Higher interest rates hurt many ‘growth’ companies’ share prices disproportionately, since more of their value comes from the higher profits they are expected to earn far in the future, which are now discounted into today’s price at a higher rate. But interest rates are being pushed higher because of greater forecast economic growth and moderately higher inflation. That’s not exactly a bad message.
In short, it’s not rising yields themselves that can be negative for equity markets, but the reasons why they are rising. If yields are rising because of improving prospects for growth and diminishing prospects of disinflationary pressures, equities are likely to rise. If yields are rising because the market expects the central bank to tighten monetary policy beyond what the economy can bear — or be forced into such a tightening by spiralling inflation — then equities may struggle.
For all the talk of runaway inflation, it is important to note that market expectations of long-term inflation are no higher today than they were at the start of the year. The Fed committee that makes interest rate decisions are unanimous in the view that it’s likely to be years before inflation and unemployment conditions are back to a level that meets their criteria for raising rates.

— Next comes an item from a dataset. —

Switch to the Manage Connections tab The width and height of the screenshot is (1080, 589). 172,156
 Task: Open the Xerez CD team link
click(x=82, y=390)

As for 10-year yields, we think the central bank would allow them to continue to rise. By year end, 2% would be consistent with a number of analytical frameworks as well as the Fed’s long-term guidance. But we don’t think it is likely to tolerate another significant rise in real, or inflation-adjusted, yields.
What are the risks?
The key risk to this sanguine view would be a surprising upward spiral in inflationary pressure — a sustained rise well above 3%. Our analysis suggests equities would struggle on a sustained rise in inflation towards 4%, but that would depend on whether GDP growth stays low. We don’t think this is likely, and bond market investors may be coming around to our way of thinking: the 10-year treasury yield is more or less unchanged since mid-March. But there is uncertainty and we will be looking out for signs of:
i. behavioural change — households and businesses save less than ever before because they now assume the government will always bail them out
ii. greater damage to the supply-side of the economy than anticipated
iii. frontloaded rises in the US minimum wage to $15 an hour (though now taken off the table by the Democrats, at least until the next fiscal year)
iv. unanticipated further fiscal stimulus beyond the $1.9 trillion recently passed, not prompted by deteriorating conditions.

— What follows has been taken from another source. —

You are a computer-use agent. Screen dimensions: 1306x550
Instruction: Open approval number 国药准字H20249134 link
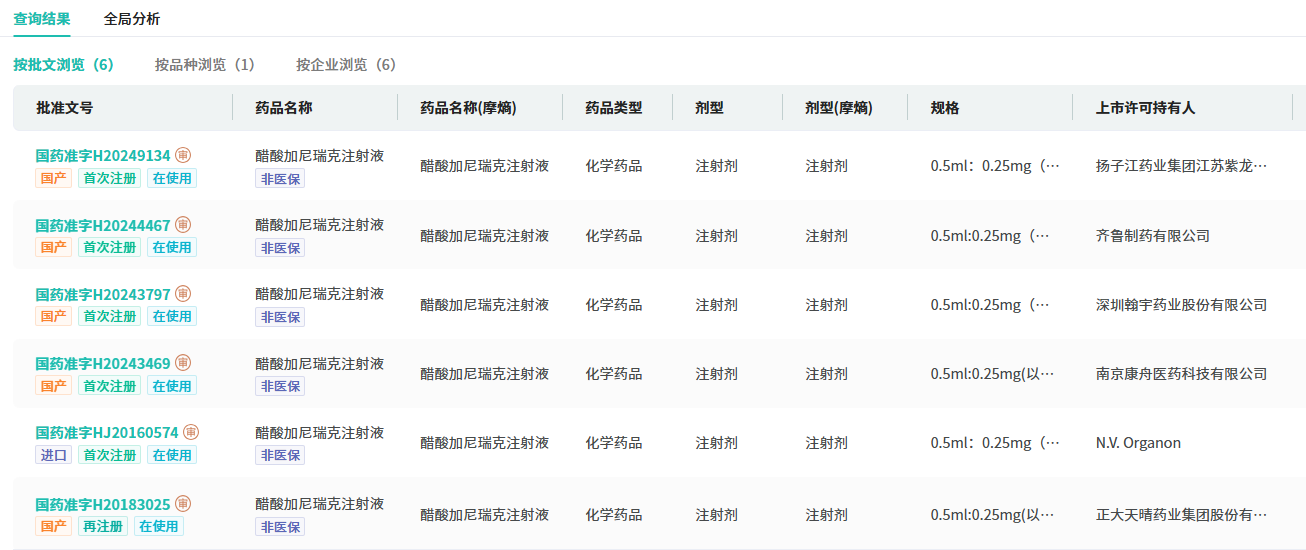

Investing in higher-quality cyclicals
From last summer, we felt it made sense to start tilting away from the more expensive end of the equity market — i.e. defensive growth companies that have benefited most from the pandemic — and introduce some higher-quality stocks in areas that stand to benefit from a broader economic recovery (cyclical sectors). These higher-quality cyclicals tend to sit halfway between growth and value (the latter dominated by bombed-out cyclical shares whose prospects rest solely on the COVID recovery).
Yields could well continue to rise along with inflation over the next few months, and, as noted above, that is likely to weigh on growth companies. Still, we don’t think it makes sense to chase the recent enthusiasm for COVID reopening stocks. Although the better-quality cyclicals we favour are no longer trading on discounts, we don’t think this will stop them from delivering good returns for a lower level of risk as recovery continues.